From here I'm going to assume you have DropBox installed already, and you've got a folder you want to exist everywhere, so lets get rolling. First copy the folder you want to keep everywhere to a sensible location inside your DropBox area. In my case I'm backing up my gaming information in the 'My Documents/My Games' folder for demonstration purposes. In my DropBox area I added a 'Gaming' folder to my DropBox and copied the 'My Games' folder in it's entirety copied over to this location. After this move the non DropBox folder aside (do not delete it until you've confirmed your in good shape, if at all). I would also write out the 'Target' folder path and the full path for this location in your DropBox folder on a piece of paper for reference, you will need both full paths shortly.

After this you've got to bring up a standard old administrative empowered command line prompt (hit the windows key then type CMD and right click on cmd.exe selecting Run as Administrator). From here on you'll need to utilize the mklink command provided in the path, this command is administrative privileged so please make sure you do start it up correctly to save some grief. You can get a rundown of the function using mklink /? as well as in the provided link. After this you can run from anywhere the following (adjusted as appropriate for what you wish to make a link from and to):

mklink /D "c:/users//My Documents/My Games/" "c:/users//My Documents/My Dropbox/Gaming/My Games/"

Now if you go back to your My Documents folder you'll see a folder icon with a shortcut type sub icon on it. This indicates your in good shape and it should work fine at this point.

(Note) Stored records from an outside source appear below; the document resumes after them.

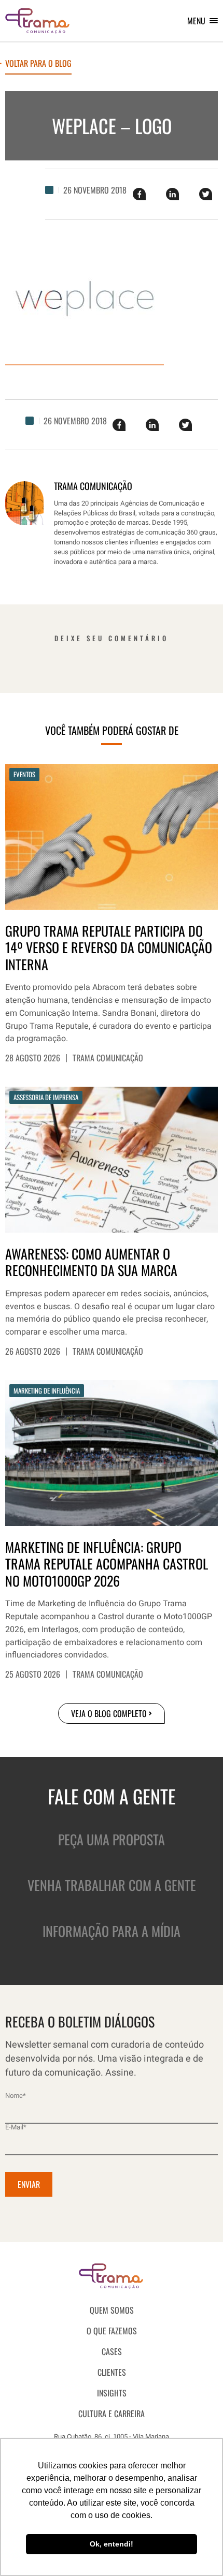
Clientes (111, 2372)
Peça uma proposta (111, 1839)
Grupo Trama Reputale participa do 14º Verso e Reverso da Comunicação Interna (108, 948)
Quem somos (112, 2310)
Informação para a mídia (111, 1931)
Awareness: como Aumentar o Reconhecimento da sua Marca (91, 1262)
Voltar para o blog (38, 64)
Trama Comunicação (108, 1058)
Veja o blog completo (109, 1713)
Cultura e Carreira (111, 2413)
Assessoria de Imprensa (45, 1097)
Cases (112, 2351)
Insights (112, 2393)
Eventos (24, 774)
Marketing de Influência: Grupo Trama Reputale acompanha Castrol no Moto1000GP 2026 (106, 1564)
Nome (15, 2095)
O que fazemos (112, 2331)
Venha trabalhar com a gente (111, 1885)
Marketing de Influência (46, 1390)
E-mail (15, 2127)
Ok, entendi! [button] (111, 2544)
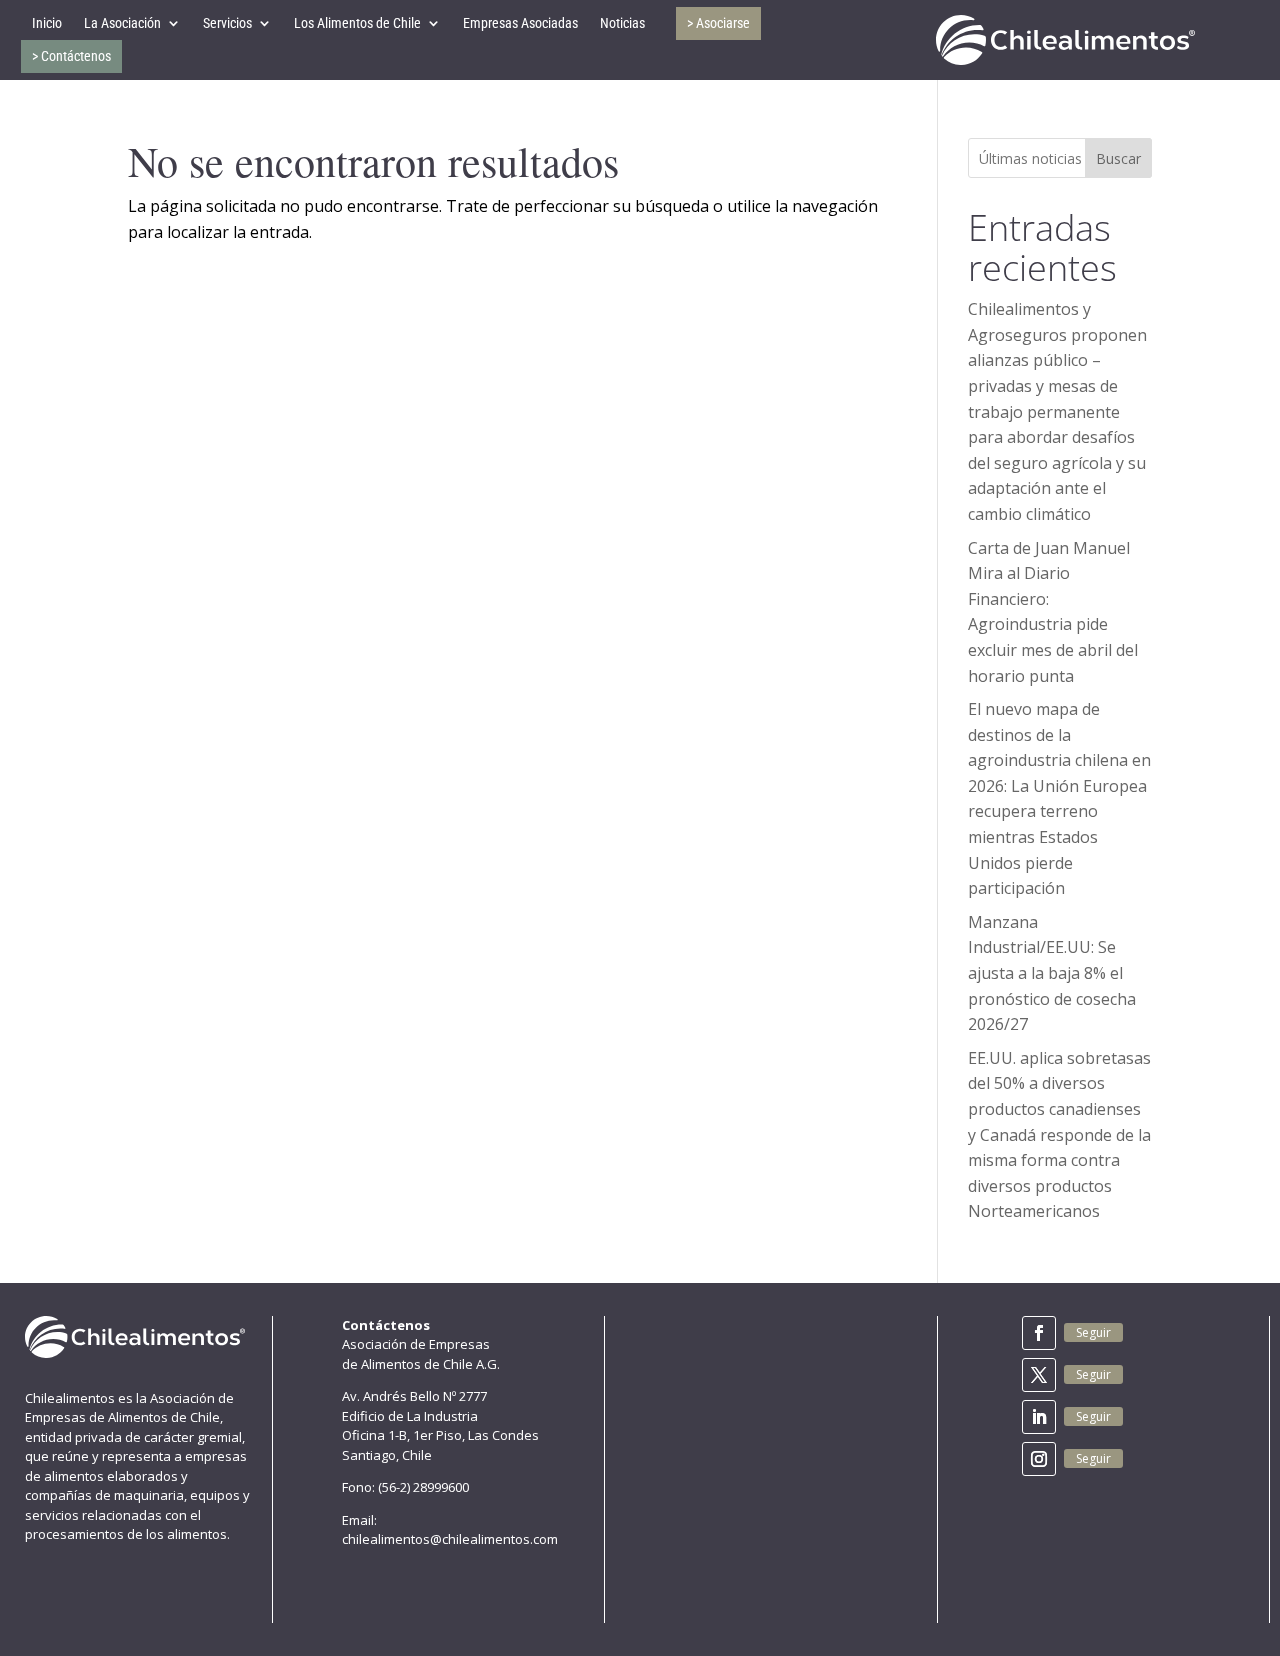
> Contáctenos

This works surprisingly well with very little effort on your part individually. Effectively it's doing exactly what you'd expect it to do without any massaging, which is awesome and pretty rare these days. Now all you have to do is replicate this configuration on each computer with DropBox installed and your in good shape generally speaking. I do notice a large number of files get updated when I play video games, and I'm not clear what the implications of this are for systems with drastically different capabilities (for say your games config files). But all in all it works.

Brass Tacks:
As to the caveat above in the 'generally speaking' comment, I haven't tested this extensively for video games and the like. I have read that there are some implications with rapidly updating files and DropBox on the forums (I seem to have lost the link). However DropBox seems to be of the opinion that corruption is impossible based on their open service logs so to each their own. Also remember that DropBox is NOT a backup service, it is a sync service (an extremely chatty one from a networking standpoint). You should still make sure you've got a backup of anything you put on there in case of some sort of corruption caused by either your own hardware or the service.